# What is Hot-Swappable?



## VPack19 (Oct 21, 2003)

Hi, new on this forum.

Are video card inputs hot-swappable like USB?
Is ethernet cable " " " " ?
Is Firewire " " " " ?

Thanks,
Vance


----------



## johnwill (Sep 26, 2002)

Anything plugged into the PCI or AGP bus is NOT hot swappable. USB and IEE1394 (Firewire) are both hot swappable. Ethernet can be connected and disconnected without powering off, but it's not actually "hot swappable", and the network won't always recover from swapping a new network connection. It will normally not have a problem if you unplug it and than plug it back into the same network.


----------



## clintfan (Sep 4, 2003)

Hot Swap usually refers to plugging or unplugging while power stays applied. This is a risky operation to do with any electronic device (for example what if, on insertion, the voltage pins make contact before the ground pins!), so it has to be specifically designed for it, e.g. USB and firewire peripherals as johnwill mentioned, or choke coils on the voltage lines of a bus slot, etc..

FYI with some large enterprise servers there is something called Online Add and Replace (OL/AR) or similar term. Part of this involves running a utility which lets you power down an individual I/O slot so you can remove or add an I/O card, then power it up. Meanwhile the rest of the server continues to fly. Power is off, so technically this isn't a "hot" swap but the end goal is still the same: change hardware without shutting down the box. Slot power is being killed to improve the overall chances of success of the operation.

Obviously this requires extensive support in both hardware and software, not just to control a slot's power, but also to recognize entire bus-based I/O adapters appearing and disappearing on-the-fly at runtime.

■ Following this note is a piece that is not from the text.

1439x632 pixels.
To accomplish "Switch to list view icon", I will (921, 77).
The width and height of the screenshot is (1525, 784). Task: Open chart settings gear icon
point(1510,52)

This sort of thing is not generally available in PC-level platforms.

-clintfan


----------



## Volt-Schwibe (Jan 12, 2003)

first off let me say this is not for certain, as i am only saying what i have seen.

USB is always hot swappable.

Ethernet can handle being hot swapped, but like johnwill says, your connections wont always recover without a reboot.

VGA and SVGA monitors seem to handle hot swapping.

keyboards shouldnt be hot swapped, even though i have done it.

a mouse (unless it is a usb) should not be hot swapped.

printer ports seem to handle it just fine.

the phone lines running to the modem and phone seem to handle it just fine.

speaker out, mic in, and line in also seem to love being hot swapped.

the s-video out plug also seems to love hot swapping.

the standard midi plug, along with the standard joystick port seem to love it too.

im not sure if i left anything out, but the rest is outside my mind currently.

remember, i am not saying this is fact.
but, never try to hot swap anything internal, cept possibly fans and lights and stuff.

~BoB~


----------